**Records excerpted from a collection:**
^^^^^^^^^^^^^^^^

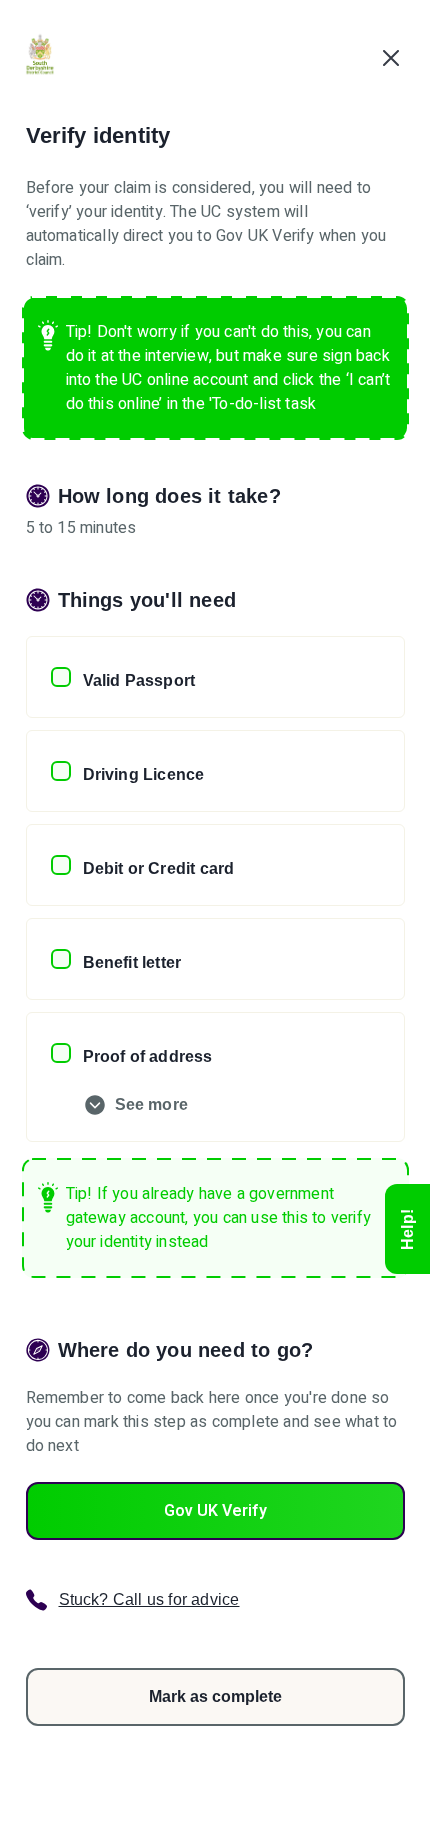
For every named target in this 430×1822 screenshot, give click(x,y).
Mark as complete (215, 1696)
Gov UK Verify (215, 1511)
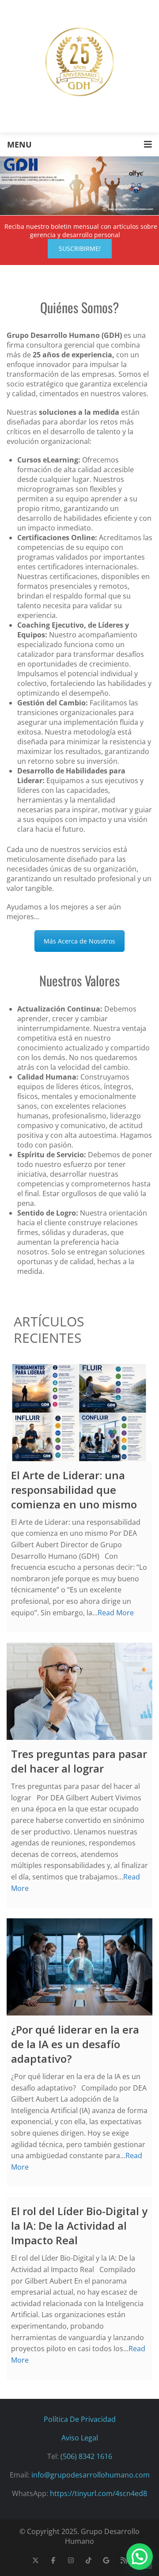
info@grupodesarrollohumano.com (90, 2475)
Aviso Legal (79, 2438)
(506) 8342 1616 (86, 2456)
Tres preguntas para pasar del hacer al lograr (79, 1761)
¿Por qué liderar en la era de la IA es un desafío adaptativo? (75, 2044)
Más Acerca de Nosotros (79, 941)
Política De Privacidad (80, 2419)
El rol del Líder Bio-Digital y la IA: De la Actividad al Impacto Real (79, 2225)
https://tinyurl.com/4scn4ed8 (98, 2493)
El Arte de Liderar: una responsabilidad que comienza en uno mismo (74, 1490)
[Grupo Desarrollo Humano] (79, 62)
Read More (116, 1613)
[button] (139, 2556)
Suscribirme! (80, 248)
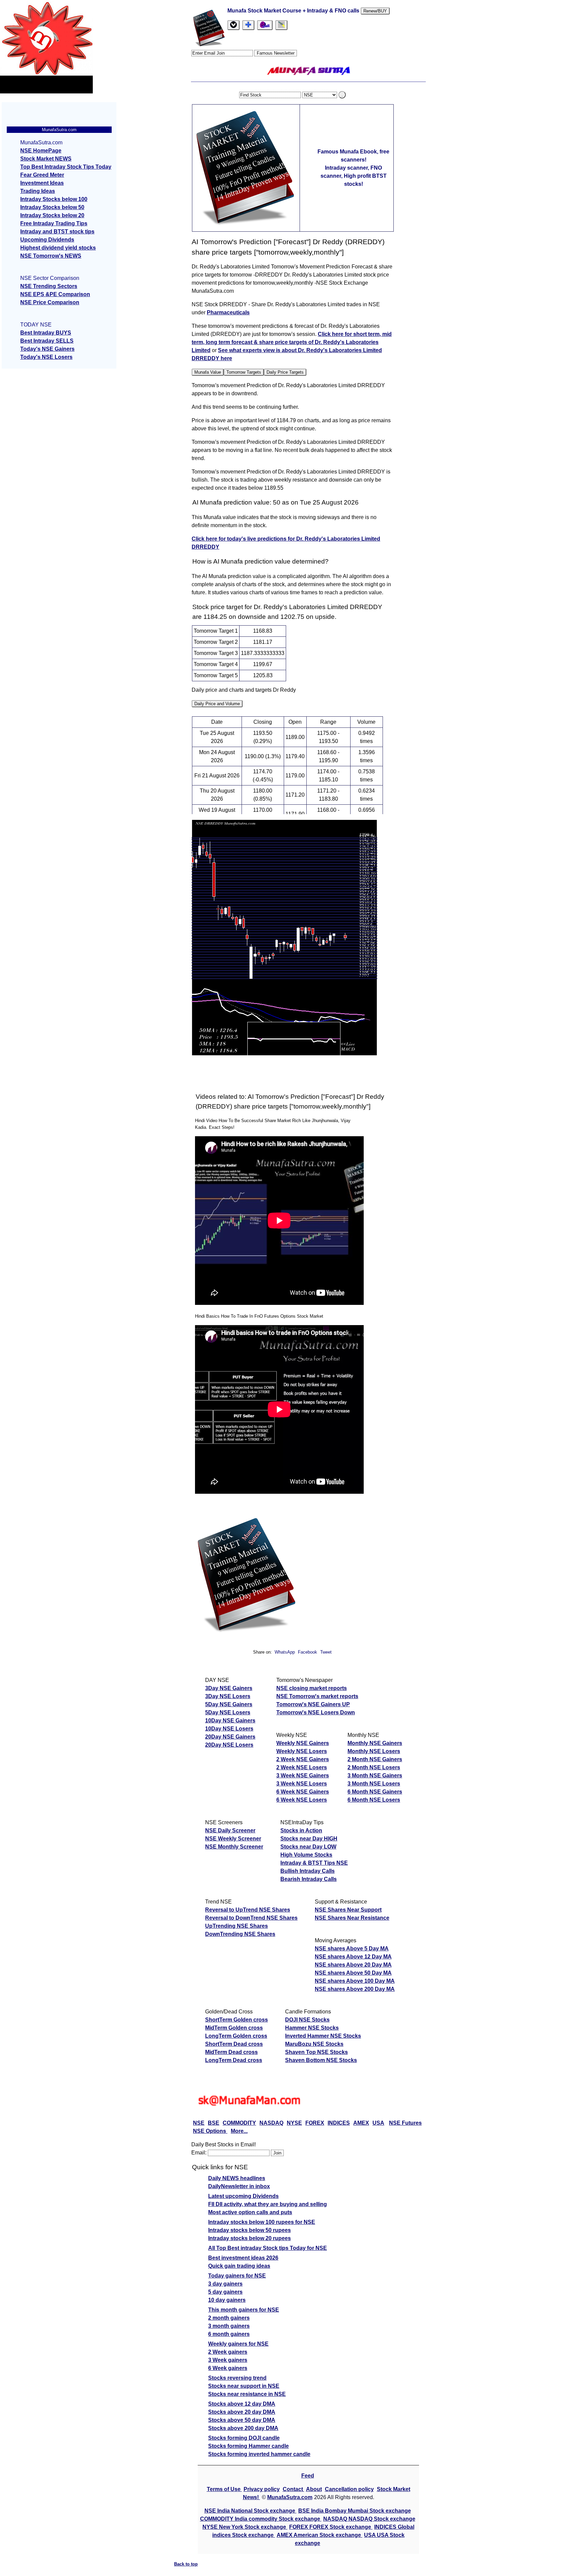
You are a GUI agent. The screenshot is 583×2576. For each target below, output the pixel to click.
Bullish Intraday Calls (307, 1871)
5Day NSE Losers (227, 1712)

^^^^^^^^^^^^^^^^

**Task to complete:**
Would you please print only the lines running from the one with "(506) 8342 1616 (86, 2456)" to the final line of the entries above, exactly as written and without pictures?

**Reply:**
(506) 8342 1616 (86, 2456)
Tres preguntas para pasar del hacer al lograr (79, 1761)
¿Por qué liderar en la era de la IA es un desafío adaptativo? (75, 2044)
Más Acerca de Nosotros (79, 941)
Política De Privacidad (80, 2419)
El rol del Líder Bio-Digital y la IA: De la Actividad al Impacto Real (79, 2225)
https://tinyurl.com/4scn4ed8 (98, 2493)
El Arte de Liderar: una responsabilidad que comienza en uno mismo (74, 1490)
[Grupo Desarrollo Humano] (79, 62)
Read More (116, 1613)
[button] (139, 2556)
Suscribirme! (80, 248)
You are a GUI agent. The screenshot is 583×2576. For each target below, output the pixel to click.
Bullish Intraday Calls (307, 1871)
5Day NSE Losers (227, 1712)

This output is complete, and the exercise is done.